0. The most striking successes in deep learning have involved *discriminative models*, usually those that map a high-dimensional, rich sensory input to a class label. These striking successes have primarily been based on the *backpropagation and dropout algorithms*, using piecewise linear units which have a particularly well-behaved gradient.
0. *Deep generative models* have had less of an impact, due to the difficulty of approximating many intractable probabilistic computations that arise in *maximum likelihood estimation* and related strategies, and due to difficulty of leveraging the benefits of piecewise linear units in the generative context. We propose a new generative model estimation procedure that sidesteps these difficulties.
0. In *adversarial nets framework*, the *generative* model is pitted against an *adversary*: a discriminative model that learns to determine whether a sample is from the model distribution or the data distribution. The generative model can be thought of as analogous to a team of counterfeiters, trying to produce fake currency and use it without detection, while the discriminative model is analogous to the police, trying to detect the counterfeit currency. Competition in this game drives both teams to improve their methods until the counterfeits are indistiguishable from the genuine articles.
<br/><br/>
For details see [GANs](https://papers.nips.cc/paper/5423-generative-adversarial-nets.pdf)
<br/><br/>
![](https://files.training.databricks.com/images/gans.png)

* Records:
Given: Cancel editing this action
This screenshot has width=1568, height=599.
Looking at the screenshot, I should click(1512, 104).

---

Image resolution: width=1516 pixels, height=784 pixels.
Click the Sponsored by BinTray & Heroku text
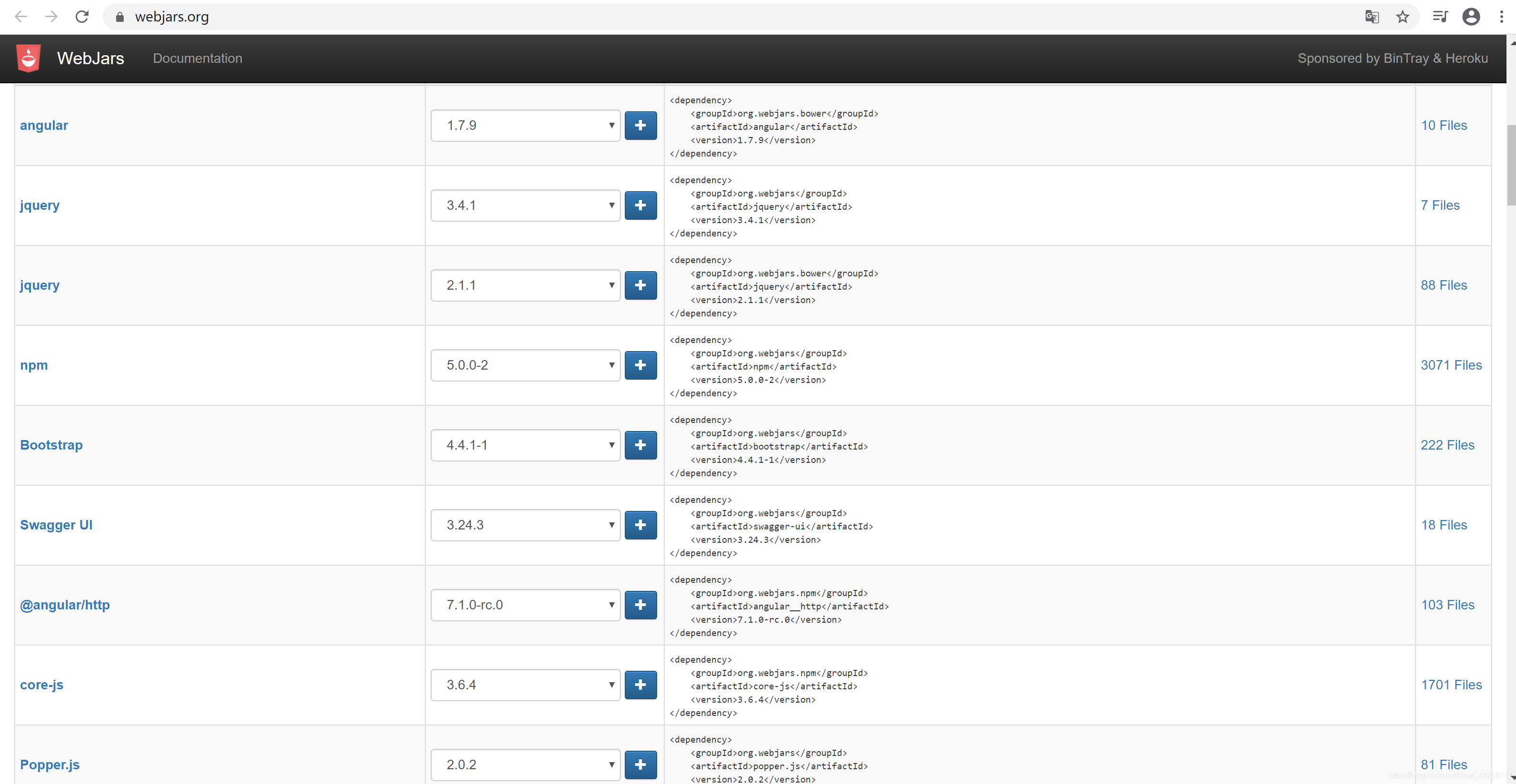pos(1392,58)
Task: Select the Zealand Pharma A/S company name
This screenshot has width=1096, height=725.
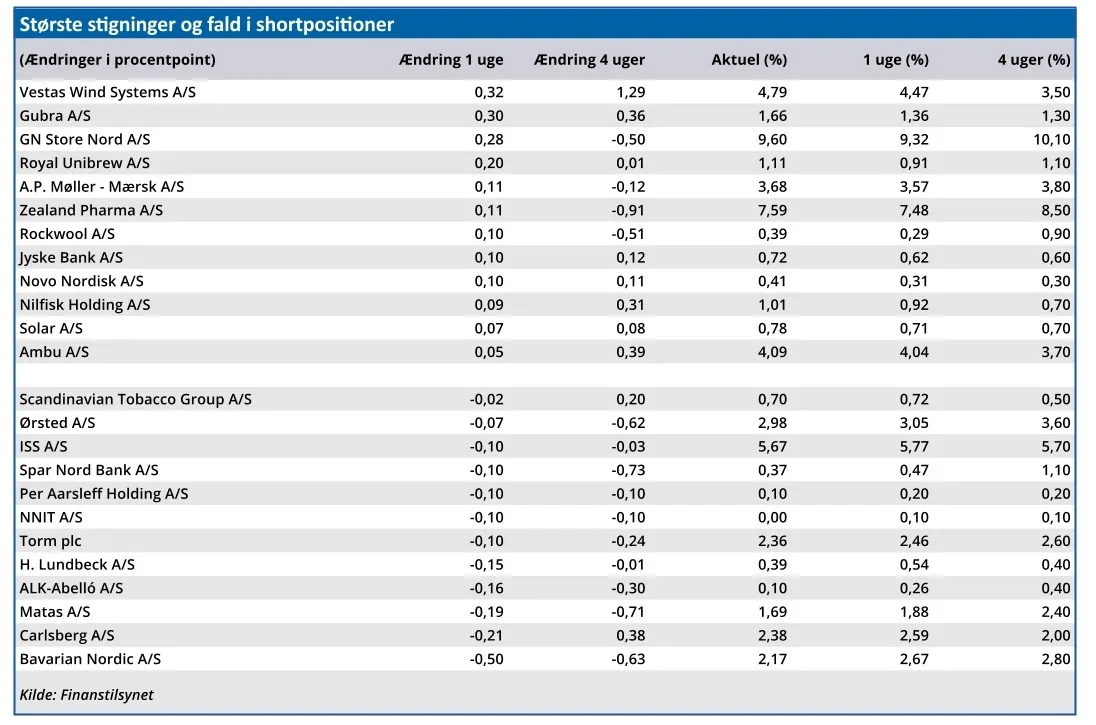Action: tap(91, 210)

* Written tasks:
1. In the adversarial nets text, what is the discriminative model compared to?
2. Using the adversarial nets text, explain why deep generative models have had less of an impact.
3. Resume the adversarial nets text from its last line.
The lines have nothing to do with the adversarial nets text.

* Responses by task:
1. It is compared to the police, who try to detect counterfeit currency.

2. It is hard to approximate the many intractable probabilistic computations that come up in maximum likelihood estimation and related strategies. It is also hard to take advantage of piecewise linear units when building generative models.

3.
Source: https://lilianweng.github.io/lil-log/assets/images/GAN.png

## ![Spark Logo Tiny](https://files.training.databricks.com/images/105/logo_spark_tiny.png) In this lesson you:<br>
 - Learn about Generative and discriminative models
 - Get hands on experience on creating such models on California Housing dataset

In [3]:
%run "./Includes/Classroom-Setup"

In [4]:
from sklearn.datasets.california_housing import fetch_california_housing
import numpy as np
import pandas as pd

# Fetch the data & create Pandas DataFrame
cal_housing = fetch_california_housing()
X, y = cal_housing.data, cal_housing.target
data = pd.concat([pd.DataFrame(X, columns=cal_housing.feature_names), pd.DataFrame(y, columns=["label"])], axis=1)

#### In order to implement GANs, we need to create three networks:
0. Generative model
0. Discriminative model
0. GAN

#### There are also multiple parameters/hyperparameters:
0. Number of iterations
0. Number of random sampling
0. Numer of steps
0. Shape of noise (here we use Gaussian noise with mean 0 and variance 1)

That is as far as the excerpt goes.